WRITTEN INSTRUCTION: Please rewrite the items below as a numbered list, omitting any blank lines.

Dataset entries
◇ ◇ ◇

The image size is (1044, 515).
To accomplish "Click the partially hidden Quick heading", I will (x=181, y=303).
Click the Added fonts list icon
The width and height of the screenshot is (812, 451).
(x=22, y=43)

◇ ◇ ◇

RESPONSE TO THE EXERCISE:
1. The image size is (1044, 515).
2. To accomplish "Click the partially hidden Quick heading", I will (x=181, y=303).
3. Click the Added fonts list icon
4. The width and height of the screenshot is (812, 451).
5. (x=22, y=43)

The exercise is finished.